Hi:

A think this could be useful to protect a web from "unintentional random DDOS":

A check that counts ALL active sessions in protector_access table (no matter what IP), made after anti-F5 and anti-crawler checks. You could then add a new option in Protector preferences to take some measure if your web is experiencing high trafic load.

Probably should be off by default, but could be adjusted with trial-error if our server is not very powerful and suffers occasional overloads.
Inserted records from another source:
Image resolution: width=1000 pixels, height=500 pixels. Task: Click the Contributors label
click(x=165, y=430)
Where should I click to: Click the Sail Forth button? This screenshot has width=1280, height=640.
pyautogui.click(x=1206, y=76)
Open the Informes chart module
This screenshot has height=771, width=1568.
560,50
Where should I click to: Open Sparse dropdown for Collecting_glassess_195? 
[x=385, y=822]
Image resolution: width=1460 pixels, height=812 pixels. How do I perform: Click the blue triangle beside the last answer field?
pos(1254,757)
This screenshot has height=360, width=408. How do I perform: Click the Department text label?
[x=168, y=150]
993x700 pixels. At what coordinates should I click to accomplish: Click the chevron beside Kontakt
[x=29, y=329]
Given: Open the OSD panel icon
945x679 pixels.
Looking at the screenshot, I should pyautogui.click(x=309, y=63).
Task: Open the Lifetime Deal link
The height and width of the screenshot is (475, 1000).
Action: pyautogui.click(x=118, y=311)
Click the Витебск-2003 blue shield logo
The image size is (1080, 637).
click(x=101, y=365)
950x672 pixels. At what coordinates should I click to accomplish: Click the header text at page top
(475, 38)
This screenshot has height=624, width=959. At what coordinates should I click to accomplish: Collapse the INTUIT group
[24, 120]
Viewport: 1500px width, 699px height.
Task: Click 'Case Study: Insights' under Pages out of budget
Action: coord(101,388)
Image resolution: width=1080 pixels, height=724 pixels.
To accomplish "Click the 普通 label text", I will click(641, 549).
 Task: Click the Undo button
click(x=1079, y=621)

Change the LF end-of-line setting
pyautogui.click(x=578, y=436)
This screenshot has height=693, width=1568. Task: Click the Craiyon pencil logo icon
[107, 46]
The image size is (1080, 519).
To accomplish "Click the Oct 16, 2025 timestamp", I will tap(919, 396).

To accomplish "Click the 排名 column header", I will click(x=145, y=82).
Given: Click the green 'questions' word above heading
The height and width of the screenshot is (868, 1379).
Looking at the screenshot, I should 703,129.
For example, you may decide that if there are more than 100 request per minute, all scripts should sleep for 5 seconds to lower CPU load: your web will respond slower, but if you find the right configs server won't go down.

Thank you, by the way, for this essential module.

Regards: Colossus

hi colossus.

Quote:
Certainly, it sounds a good feature for some poor environments.
OK.
I'll add it.

Hi:

Quote:
Great!

Thank you, and regards: Colossus

Hey

i think Protector Should Have this from long time , Great idea aginst kids who only knows DDOS attack to lunch a hacking attempt . but !

there is no safe way i know to protect you from DDOS attack , there was on tv a chiness Company has created a piec of hardware , i cant remeber wht they call it but this suppose to be filter u put this hardware in front of your server , when the attack lunches the Hardware filter will be the Victem here , the attacker will see this filter as the Server but truly it is not so when the attack stop.. the server will still working ok and the pepole montering the filter will work on stoping the attack before the hardware gets wore out . Search youtube for this Creation .

My point is with Protector Anti DDOS , you Can stop One Guy who ,making 100 Request in less than 5 Seconds or less . But what if there 2 Attackers or 5 or 100 or 1000 ...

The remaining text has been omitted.